[Collected data]
####################
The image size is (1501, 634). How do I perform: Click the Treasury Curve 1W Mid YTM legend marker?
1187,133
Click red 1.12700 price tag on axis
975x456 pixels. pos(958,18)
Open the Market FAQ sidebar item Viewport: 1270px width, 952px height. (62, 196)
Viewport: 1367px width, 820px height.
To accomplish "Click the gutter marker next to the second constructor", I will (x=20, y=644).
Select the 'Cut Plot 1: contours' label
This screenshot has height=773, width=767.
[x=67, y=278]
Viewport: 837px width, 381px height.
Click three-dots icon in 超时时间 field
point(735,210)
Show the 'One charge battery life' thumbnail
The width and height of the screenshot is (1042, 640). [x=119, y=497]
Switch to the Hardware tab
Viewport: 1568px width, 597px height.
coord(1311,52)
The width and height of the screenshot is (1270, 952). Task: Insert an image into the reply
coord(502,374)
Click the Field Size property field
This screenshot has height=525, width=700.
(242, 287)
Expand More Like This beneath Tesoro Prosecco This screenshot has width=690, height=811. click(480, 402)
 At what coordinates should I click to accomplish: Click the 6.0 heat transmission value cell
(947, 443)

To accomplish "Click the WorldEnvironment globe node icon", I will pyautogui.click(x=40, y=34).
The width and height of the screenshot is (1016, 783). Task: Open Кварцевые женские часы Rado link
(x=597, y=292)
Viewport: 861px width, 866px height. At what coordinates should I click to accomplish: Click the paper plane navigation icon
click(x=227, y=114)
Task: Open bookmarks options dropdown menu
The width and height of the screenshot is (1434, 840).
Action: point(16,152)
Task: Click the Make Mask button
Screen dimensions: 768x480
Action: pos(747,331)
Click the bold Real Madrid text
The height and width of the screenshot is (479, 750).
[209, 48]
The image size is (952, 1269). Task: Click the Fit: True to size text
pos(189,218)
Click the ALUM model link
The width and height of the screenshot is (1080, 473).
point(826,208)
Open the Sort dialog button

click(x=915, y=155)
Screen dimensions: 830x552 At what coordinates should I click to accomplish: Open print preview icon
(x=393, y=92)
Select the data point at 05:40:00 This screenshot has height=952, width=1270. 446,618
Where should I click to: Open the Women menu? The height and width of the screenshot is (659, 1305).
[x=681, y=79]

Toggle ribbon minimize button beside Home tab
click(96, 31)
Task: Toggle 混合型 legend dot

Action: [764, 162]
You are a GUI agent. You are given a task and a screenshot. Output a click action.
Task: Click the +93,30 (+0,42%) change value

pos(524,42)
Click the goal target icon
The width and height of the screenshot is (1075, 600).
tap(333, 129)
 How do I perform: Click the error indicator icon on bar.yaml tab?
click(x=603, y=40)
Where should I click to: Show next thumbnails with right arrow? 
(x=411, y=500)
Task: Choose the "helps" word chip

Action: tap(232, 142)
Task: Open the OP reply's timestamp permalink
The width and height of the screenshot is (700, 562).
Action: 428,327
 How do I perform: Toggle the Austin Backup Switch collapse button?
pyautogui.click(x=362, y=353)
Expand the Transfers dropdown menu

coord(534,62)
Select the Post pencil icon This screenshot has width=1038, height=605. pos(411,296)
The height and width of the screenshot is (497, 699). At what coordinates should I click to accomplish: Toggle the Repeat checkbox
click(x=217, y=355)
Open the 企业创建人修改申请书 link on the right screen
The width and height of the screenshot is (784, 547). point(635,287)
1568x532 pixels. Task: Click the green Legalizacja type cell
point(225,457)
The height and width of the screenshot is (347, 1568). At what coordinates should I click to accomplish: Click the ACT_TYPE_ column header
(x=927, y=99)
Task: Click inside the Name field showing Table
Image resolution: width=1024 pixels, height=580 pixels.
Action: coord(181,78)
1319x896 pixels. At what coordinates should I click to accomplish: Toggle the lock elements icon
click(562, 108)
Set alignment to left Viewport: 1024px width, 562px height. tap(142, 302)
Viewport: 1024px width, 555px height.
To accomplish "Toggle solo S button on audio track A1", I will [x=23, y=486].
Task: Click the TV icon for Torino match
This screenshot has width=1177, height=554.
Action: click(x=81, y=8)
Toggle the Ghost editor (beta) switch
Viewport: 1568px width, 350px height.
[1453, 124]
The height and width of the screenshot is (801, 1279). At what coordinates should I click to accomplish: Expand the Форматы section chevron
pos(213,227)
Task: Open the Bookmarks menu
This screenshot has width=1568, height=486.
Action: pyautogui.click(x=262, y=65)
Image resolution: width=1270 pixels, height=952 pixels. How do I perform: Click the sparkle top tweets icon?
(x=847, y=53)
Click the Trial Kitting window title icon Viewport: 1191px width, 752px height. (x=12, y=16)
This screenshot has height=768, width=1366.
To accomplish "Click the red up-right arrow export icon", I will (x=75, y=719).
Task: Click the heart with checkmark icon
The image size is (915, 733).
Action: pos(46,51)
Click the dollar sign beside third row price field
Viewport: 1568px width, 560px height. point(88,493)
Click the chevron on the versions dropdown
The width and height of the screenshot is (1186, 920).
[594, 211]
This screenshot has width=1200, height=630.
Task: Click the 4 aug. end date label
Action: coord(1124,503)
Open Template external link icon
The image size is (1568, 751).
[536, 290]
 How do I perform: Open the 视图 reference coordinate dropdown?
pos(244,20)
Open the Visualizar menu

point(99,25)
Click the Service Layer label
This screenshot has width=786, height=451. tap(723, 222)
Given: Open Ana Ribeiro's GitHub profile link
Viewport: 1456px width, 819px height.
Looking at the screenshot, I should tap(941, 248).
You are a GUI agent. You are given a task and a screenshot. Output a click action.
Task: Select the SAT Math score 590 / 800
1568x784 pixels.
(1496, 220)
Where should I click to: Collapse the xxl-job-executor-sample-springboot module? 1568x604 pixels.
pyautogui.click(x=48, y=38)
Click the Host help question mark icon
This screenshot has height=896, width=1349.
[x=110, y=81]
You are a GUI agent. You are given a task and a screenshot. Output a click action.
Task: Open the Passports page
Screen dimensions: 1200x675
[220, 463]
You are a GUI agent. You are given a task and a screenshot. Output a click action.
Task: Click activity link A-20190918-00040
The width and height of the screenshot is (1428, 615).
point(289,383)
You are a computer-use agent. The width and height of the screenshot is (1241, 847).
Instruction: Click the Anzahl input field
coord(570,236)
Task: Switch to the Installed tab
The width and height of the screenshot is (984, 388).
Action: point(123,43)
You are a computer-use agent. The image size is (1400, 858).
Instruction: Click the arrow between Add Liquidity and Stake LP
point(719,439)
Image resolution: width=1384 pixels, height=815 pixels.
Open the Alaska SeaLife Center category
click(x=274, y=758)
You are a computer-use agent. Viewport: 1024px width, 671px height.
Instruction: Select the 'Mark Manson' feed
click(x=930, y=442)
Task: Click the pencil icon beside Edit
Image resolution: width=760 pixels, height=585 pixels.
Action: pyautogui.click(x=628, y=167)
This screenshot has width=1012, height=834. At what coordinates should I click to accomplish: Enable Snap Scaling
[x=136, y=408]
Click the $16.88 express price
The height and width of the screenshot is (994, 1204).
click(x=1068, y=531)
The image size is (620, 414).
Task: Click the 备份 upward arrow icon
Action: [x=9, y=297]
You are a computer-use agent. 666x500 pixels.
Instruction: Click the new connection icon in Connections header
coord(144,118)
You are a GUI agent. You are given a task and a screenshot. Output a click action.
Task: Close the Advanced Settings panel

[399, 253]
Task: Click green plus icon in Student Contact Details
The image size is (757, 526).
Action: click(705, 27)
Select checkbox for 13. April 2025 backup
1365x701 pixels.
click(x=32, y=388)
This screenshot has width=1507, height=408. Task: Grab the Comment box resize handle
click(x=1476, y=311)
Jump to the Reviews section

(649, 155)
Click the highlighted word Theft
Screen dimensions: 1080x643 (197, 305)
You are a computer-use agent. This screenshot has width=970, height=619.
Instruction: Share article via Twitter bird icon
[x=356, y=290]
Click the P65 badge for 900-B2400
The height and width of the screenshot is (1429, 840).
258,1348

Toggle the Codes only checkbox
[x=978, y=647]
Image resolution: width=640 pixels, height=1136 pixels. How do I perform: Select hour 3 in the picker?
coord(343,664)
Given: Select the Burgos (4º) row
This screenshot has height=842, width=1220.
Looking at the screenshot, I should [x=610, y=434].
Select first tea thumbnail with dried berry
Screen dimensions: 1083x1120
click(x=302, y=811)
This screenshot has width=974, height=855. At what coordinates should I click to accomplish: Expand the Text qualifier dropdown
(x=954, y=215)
####################
### About this task
Check each line above for "pencil" and return the ones that have it.

### Result for this task
Select the Post pencil icon This screenshot has width=1038, height=605. pos(411,296)
Task: Click the pencil icon beside Edit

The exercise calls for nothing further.